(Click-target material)
_ _ _ _

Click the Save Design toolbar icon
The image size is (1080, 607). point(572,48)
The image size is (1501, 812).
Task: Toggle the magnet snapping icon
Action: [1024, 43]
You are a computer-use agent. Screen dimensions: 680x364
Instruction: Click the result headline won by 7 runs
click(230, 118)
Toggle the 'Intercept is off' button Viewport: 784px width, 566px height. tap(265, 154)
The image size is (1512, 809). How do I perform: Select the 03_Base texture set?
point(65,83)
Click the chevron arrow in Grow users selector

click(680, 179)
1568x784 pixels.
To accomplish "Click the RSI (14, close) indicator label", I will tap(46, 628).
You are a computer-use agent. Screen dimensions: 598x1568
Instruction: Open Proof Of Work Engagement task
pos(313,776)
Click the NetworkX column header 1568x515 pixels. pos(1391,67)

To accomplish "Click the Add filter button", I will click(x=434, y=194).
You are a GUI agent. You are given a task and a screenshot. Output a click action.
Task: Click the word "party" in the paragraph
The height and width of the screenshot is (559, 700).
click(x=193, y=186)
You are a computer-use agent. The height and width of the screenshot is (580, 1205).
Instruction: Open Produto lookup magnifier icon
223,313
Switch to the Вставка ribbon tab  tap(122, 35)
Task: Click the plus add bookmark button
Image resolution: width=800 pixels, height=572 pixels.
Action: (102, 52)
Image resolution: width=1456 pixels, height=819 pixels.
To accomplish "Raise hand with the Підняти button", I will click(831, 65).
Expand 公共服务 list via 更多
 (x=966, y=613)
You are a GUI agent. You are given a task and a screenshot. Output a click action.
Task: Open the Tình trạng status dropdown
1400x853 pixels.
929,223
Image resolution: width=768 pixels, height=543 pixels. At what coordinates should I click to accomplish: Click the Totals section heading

_ _ _ _

● **INSTRUCTIONS TO FOLLOW**
Write out all of the material again, swapping every "computer-use agent" for "desktop agent" and leaving everything else unchanged.

● **TASK ANSWER**
Click the Save Design toolbar icon
The image size is (1080, 607). point(572,48)
The image size is (1501, 812).
Task: Toggle the magnet snapping icon
Action: [1024, 43]
You are a desktop agent. Screen dimensions: 680x364
Instruction: Click the result headline won by 7 runs
click(230, 118)
Toggle the 'Intercept is off' button Viewport: 784px width, 566px height. tap(265, 154)
The image size is (1512, 809). How do I perform: Select the 03_Base texture set?
point(65,83)
Click the chevron arrow in Grow users selector

click(680, 179)
1568x784 pixels.
To accomplish "Click the RSI (14, close) indicator label", I will tap(46, 628).
You are a desktop agent. Screen dimensions: 598x1568
Instruction: Open Proof Of Work Engagement task
pos(313,776)
Click the NetworkX column header 1568x515 pixels. pos(1391,67)

To accomplish "Click the Add filter button", I will click(x=434, y=194).
You are a GUI agent. You are given a task and a screenshot. Output a click action.
Task: Click the word "party" in the paragraph
The height and width of the screenshot is (559, 700).
click(x=193, y=186)
You are a desktop agent. The height and width of the screenshot is (580, 1205).
Instruction: Open Produto lookup magnifier icon
223,313
Switch to the Вставка ribbon tab  tap(122, 35)
Task: Click the plus add bookmark button
Image resolution: width=800 pixels, height=572 pixels.
Action: (102, 52)
Image resolution: width=1456 pixels, height=819 pixels.
To accomplish "Raise hand with the Підняти button", I will click(831, 65).
Expand 公共服务 list via 更多
 (x=966, y=613)
You are a GUI agent. You are given a task and a screenshot. Output a click action.
Task: Open the Tình trạng status dropdown
1400x853 pixels.
929,223
Image resolution: width=768 pixels, height=543 pixels. At what coordinates should I click to accomplish: Click the Totals section heading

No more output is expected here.